▸ RECORDED INFORMATION:
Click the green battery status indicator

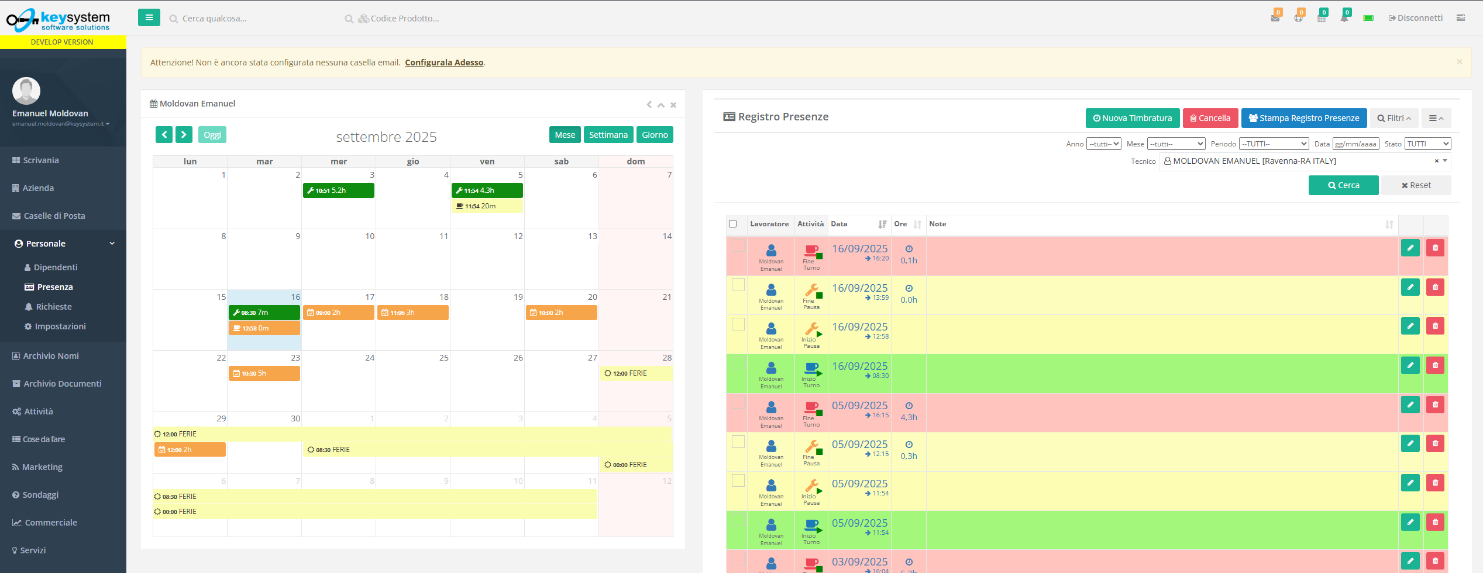(1368, 18)
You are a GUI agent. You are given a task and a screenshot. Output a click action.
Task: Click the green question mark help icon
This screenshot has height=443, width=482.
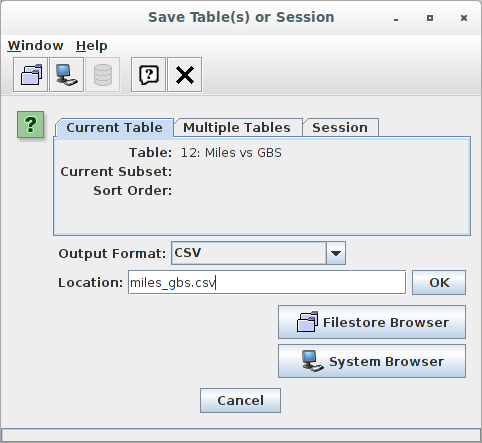point(30,125)
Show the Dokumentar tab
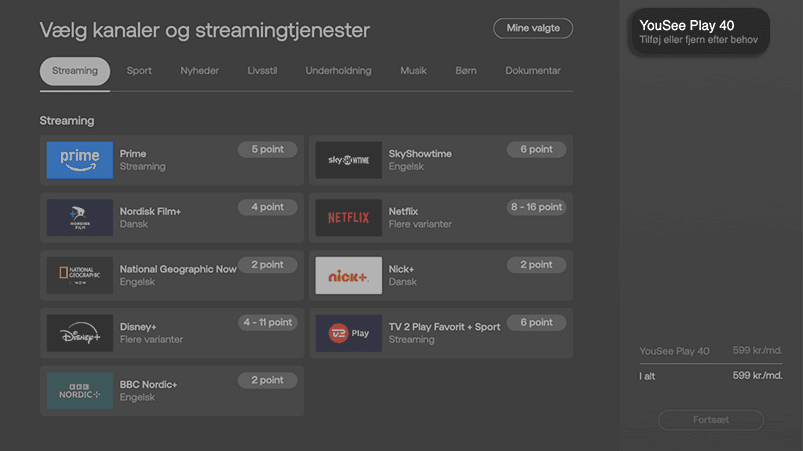 coord(533,71)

▸ REQUIRED WORK: Reproduce the data above verbatim, minus any images.

▸ FINISHED TASK:
Click the green battery status indicator

(1368, 18)
You are a GUI agent. You are given a task and a screenshot. Output a click action.
Task: Click the green question mark help icon
This screenshot has height=443, width=482.
point(30,125)
Show the Dokumentar tab
 coord(533,71)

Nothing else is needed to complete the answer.